MVP is an intermediate version between a prototype of your product and the finished product itself. The MVP has key functionality (sometimes, one crucial function) and basic design. Actually, this is a product that can be released and sold to users.
Why Should I Create an MVP?
Basically, you want to launch an MVP for two main reasons. It helps your company to start earning and gather feedback from the first users. Having analyzed the customer feedback on your MVP, you should introduce the necessary changes to the product and release its full version with more capabilities. This way, you meet the users’ needs and therefore, reap the benefits in the form of profit.
Is It a Mandatory Solution for Startups?
There are numerous reasons why creating an MVP is a great solution for your startup, but none of them implies that it is a must. So, the choice is always yours.
However, to help you make an informed decision, we have compiled a list of MVP’s benefits and described how this solution can drive the success of your business.
Testing Your Product's Potential on the Market
Generally, any startup aims to solve a particular problem that the given market faces. If your product fails to solve this problem, it is unlikely to survive in the future.
Only the user demand can provide you with an accurate answer on whether your product is a perfect solution or not. A prototype is not always enough to test the market's real need for your product. An MVP, in turn, will give you a clearer understanding of the customer demands.
Developing a full-fledged product is often pricey while designing an MVP is way cheaper. The average cost of an early product version is $5,000-$20,000.

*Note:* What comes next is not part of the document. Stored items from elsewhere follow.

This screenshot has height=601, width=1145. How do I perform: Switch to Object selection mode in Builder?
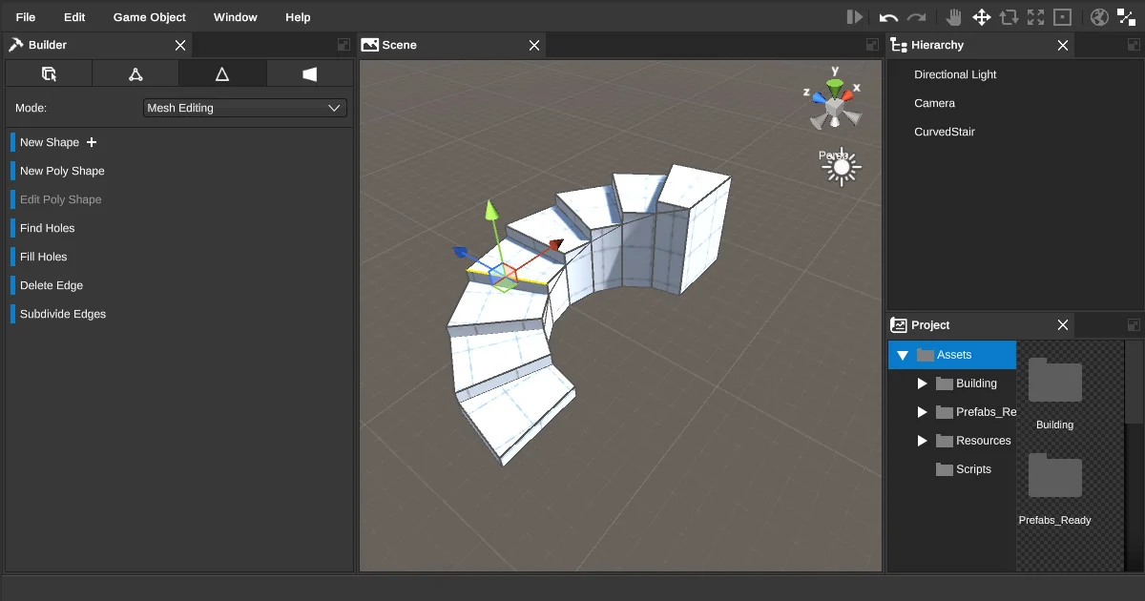tap(48, 73)
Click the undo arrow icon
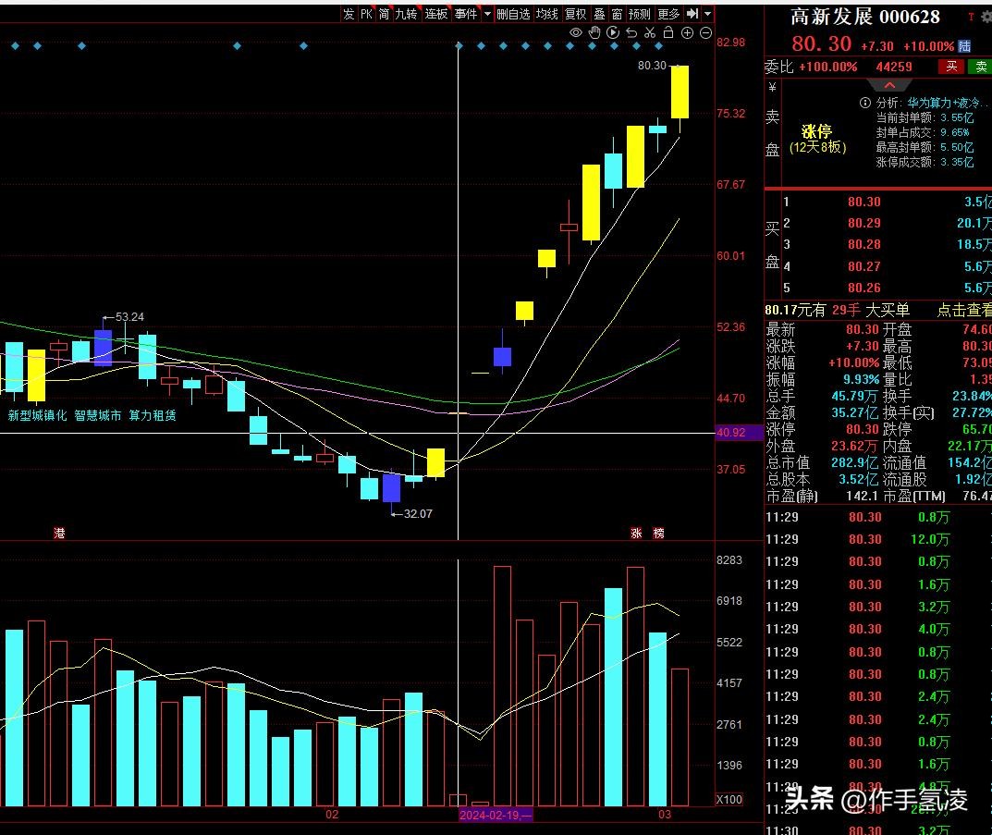Image resolution: width=992 pixels, height=835 pixels. pos(631,32)
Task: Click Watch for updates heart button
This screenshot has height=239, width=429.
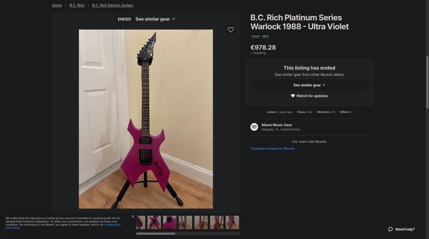Action: [309, 96]
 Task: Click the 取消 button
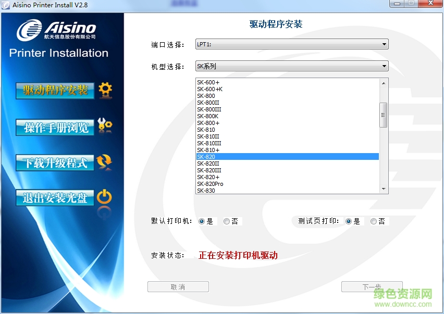(x=178, y=286)
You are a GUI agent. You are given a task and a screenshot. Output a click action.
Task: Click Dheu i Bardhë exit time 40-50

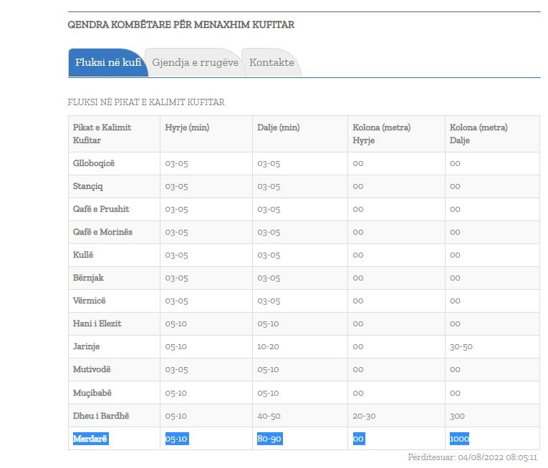coord(269,416)
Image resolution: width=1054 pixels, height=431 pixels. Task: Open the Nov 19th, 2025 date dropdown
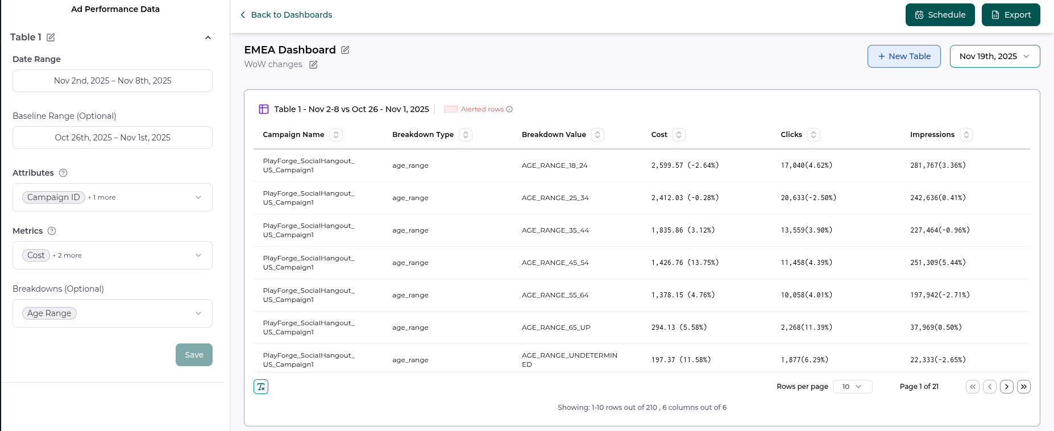995,56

And at the same time, it is already a working solution that can bring you profit. Needless to say that this approach is ideal for startups. In the case of failure, your losses will be minimized.
Getting Early Adopters
The second most important element for your startup success is users. By creating an efficient MVP, you can turn early users into fans who will stay with you until the release of a full-fledged product. Some of them will share their impressions with friends, which will have a viral effect. Word of mouth is a powerful marketing tool.
Collecting Useful Feedback
In addition to direct earnings and adopters' trust, the MVP's main goal is to collect customer reviews about your product. The first followers will give the earliest and the most important feedback on your product. No prototype is capable of this.
The received information needs to be analyzed and the changes must be implemented. Repeat this cycle until your product is excellent. This is a simple rule, but it works best. Obviously, you don’t want to invest a lot of time and money in the development and marketing of a full-fledged product, and then understand upon release that it does not meet the needs of the target audience.
Learn from the best
If we haven’t yet convinced you that investing in the MVP development is a good idea, it’s time to get inspired by the examples of industry giants.
- Uber’s MVP was an application with a simple design and a single function. It acted as a link between the driver and the passenger. The task was to deliver the car to the user as quickly and cheaply as possible. Still, there was a card payment option.
- Most likely, you know the history of Facebook, or at least, you have watched David Fincher's movie "Social Network". Originally, Facebook was a social networking site for Harvard students only. It gradually expanded across other universities, and eventually covered the whole world.
There are many examples of successful projects that once started as an MVP. Just google them.
Certainly, launching an MVP is not a panacea. Yes, it does carry a large number of benefits and advantages. However, it does not guarantee success, and there is nothing that could. Starting any business always comes with certain risks, but you should try minimizing these risks. MVP is one option to do so.